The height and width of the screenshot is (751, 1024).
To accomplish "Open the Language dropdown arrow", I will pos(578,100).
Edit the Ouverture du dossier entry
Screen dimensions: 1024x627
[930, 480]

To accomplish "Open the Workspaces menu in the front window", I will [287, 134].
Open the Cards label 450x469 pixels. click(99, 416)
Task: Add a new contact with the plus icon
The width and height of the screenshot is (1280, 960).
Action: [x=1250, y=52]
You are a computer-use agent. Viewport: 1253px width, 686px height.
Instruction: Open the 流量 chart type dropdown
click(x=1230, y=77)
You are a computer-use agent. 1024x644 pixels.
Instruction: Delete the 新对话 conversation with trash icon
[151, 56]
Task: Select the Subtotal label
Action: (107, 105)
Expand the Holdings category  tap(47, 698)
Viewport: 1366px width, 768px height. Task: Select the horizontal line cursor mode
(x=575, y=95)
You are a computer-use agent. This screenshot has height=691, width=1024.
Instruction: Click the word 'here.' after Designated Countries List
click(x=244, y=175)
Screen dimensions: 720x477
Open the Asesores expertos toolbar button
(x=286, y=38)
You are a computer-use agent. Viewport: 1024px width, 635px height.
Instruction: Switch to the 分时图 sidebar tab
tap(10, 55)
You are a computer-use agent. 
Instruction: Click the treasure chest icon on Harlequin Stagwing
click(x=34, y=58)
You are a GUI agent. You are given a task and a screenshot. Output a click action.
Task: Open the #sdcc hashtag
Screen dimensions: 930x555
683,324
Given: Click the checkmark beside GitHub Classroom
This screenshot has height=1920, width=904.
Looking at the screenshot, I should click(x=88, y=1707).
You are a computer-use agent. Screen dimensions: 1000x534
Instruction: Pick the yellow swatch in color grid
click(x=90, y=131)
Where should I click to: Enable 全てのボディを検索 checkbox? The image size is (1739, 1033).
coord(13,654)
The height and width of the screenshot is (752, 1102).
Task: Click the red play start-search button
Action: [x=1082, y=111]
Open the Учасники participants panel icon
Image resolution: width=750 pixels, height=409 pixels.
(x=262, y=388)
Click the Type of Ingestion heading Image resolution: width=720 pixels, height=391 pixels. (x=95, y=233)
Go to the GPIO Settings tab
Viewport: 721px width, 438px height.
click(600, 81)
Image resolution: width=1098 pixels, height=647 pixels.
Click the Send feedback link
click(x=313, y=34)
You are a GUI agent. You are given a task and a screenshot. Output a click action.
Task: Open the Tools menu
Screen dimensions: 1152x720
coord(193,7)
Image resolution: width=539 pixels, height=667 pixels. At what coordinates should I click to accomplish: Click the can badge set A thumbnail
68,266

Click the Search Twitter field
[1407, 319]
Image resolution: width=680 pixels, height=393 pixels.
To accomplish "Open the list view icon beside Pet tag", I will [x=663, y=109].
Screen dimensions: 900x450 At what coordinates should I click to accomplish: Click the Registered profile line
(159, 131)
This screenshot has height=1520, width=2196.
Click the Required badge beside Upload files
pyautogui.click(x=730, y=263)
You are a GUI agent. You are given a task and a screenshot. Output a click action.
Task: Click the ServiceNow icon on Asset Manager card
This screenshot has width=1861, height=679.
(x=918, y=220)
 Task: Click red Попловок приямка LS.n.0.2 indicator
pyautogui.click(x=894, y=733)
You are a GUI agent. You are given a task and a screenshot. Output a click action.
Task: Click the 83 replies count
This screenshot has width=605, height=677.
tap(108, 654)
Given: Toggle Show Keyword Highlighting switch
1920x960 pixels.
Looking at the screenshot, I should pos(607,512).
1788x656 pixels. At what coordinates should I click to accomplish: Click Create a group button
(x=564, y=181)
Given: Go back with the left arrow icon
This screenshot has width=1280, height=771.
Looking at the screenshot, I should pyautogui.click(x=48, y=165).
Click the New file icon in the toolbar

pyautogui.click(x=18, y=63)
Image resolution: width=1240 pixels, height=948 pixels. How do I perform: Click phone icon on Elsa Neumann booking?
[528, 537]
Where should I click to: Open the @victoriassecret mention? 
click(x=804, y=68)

***

Work order: Copy the lines of the data above exactly as written, beginning with the line containing "This screenshot has width=605, height=677." and ending with the line containing "Given: Go back with the left arrow icon", and leave out all other lines.

Answer for this exercise:
This screenshot has width=605, height=677.
tap(108, 654)
Given: Toggle Show Keyword Highlighting switch
1920x960 pixels.
Looking at the screenshot, I should pos(607,512).
1788x656 pixels. At what coordinates should I click to accomplish: Click Create a group button
(x=564, y=181)
Given: Go back with the left arrow icon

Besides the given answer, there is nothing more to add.